▸ **Written problem**
Please gather every line of the material below that contains the word "will", treating uppercase and lowercase as different.
---- Information supplied
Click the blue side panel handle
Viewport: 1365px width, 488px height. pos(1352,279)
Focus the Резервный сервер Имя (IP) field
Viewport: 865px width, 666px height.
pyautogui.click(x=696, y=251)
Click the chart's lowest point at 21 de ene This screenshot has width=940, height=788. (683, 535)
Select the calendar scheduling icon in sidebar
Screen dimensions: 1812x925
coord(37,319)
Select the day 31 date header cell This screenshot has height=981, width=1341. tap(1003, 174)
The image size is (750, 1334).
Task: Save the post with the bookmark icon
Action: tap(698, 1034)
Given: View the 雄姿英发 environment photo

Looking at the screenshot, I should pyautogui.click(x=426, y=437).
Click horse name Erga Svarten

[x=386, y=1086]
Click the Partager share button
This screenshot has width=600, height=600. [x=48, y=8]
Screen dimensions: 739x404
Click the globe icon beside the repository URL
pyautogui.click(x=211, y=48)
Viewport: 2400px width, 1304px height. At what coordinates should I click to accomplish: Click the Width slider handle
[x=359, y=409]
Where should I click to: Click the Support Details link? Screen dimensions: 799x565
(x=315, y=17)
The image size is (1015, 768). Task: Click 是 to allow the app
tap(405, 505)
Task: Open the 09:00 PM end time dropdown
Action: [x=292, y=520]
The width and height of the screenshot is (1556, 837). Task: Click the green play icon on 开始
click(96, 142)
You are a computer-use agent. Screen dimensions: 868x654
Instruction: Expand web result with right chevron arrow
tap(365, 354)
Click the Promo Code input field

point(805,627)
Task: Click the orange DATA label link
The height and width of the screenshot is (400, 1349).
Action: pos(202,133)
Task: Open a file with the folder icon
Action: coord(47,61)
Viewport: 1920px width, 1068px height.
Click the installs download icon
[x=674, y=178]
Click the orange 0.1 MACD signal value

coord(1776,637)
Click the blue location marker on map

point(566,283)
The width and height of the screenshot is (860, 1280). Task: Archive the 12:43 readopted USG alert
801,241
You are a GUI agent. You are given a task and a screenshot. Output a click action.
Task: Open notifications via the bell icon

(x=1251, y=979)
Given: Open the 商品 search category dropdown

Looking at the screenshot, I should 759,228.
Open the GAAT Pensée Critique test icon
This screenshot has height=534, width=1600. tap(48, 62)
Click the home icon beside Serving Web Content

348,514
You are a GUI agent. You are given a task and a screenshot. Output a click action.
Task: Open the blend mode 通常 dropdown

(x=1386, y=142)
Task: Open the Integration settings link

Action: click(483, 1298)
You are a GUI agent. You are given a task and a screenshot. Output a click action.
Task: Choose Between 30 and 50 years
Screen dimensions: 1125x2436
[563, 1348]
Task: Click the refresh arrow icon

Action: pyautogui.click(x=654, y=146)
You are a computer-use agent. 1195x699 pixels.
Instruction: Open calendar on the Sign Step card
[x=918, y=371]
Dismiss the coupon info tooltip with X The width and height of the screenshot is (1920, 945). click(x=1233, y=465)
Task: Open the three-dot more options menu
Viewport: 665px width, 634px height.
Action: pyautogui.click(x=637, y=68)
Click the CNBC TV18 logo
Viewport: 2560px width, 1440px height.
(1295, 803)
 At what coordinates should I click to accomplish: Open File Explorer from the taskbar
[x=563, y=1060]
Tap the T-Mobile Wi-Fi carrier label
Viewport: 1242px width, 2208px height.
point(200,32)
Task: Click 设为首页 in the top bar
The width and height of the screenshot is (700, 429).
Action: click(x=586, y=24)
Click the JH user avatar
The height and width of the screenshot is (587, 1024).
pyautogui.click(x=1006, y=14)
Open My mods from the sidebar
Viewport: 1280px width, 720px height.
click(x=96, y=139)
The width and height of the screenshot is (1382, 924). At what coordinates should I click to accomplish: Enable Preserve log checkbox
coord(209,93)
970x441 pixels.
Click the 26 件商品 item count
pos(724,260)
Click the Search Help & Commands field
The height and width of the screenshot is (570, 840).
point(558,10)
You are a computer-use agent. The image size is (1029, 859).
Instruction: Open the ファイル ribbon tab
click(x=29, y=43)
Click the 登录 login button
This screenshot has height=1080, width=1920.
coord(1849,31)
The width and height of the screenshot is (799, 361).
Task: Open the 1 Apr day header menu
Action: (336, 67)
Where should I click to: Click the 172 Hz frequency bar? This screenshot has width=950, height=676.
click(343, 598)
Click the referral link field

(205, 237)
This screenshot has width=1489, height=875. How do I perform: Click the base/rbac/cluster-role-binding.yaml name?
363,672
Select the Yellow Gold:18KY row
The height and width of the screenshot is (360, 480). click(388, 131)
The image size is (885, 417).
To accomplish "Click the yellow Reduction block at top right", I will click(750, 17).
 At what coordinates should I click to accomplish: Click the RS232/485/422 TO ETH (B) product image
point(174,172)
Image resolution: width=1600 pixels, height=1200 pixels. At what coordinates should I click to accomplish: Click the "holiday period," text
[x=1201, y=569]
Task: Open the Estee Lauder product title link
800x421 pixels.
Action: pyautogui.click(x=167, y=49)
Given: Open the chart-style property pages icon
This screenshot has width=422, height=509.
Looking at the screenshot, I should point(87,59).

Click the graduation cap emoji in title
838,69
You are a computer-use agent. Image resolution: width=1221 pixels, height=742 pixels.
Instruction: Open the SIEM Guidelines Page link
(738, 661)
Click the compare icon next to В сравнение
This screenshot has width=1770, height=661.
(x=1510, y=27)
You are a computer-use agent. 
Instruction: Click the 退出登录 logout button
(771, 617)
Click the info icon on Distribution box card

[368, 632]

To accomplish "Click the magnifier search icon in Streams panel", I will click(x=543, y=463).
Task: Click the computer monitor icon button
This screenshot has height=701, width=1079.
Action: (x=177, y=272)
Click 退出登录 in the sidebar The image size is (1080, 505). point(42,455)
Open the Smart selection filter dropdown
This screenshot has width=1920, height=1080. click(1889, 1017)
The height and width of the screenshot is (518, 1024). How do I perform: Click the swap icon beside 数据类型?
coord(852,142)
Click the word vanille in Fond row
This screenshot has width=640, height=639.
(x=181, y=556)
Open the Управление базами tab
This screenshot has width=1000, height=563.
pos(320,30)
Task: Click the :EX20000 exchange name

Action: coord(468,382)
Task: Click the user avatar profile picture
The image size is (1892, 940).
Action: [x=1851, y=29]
--------
▸ **Solution to this exercise**
To accomplish "Click the yellow Reduction block at top right", I will click(750, 17).
To accomplish "Click the magnifier search icon in Streams panel", I will click(x=543, y=463).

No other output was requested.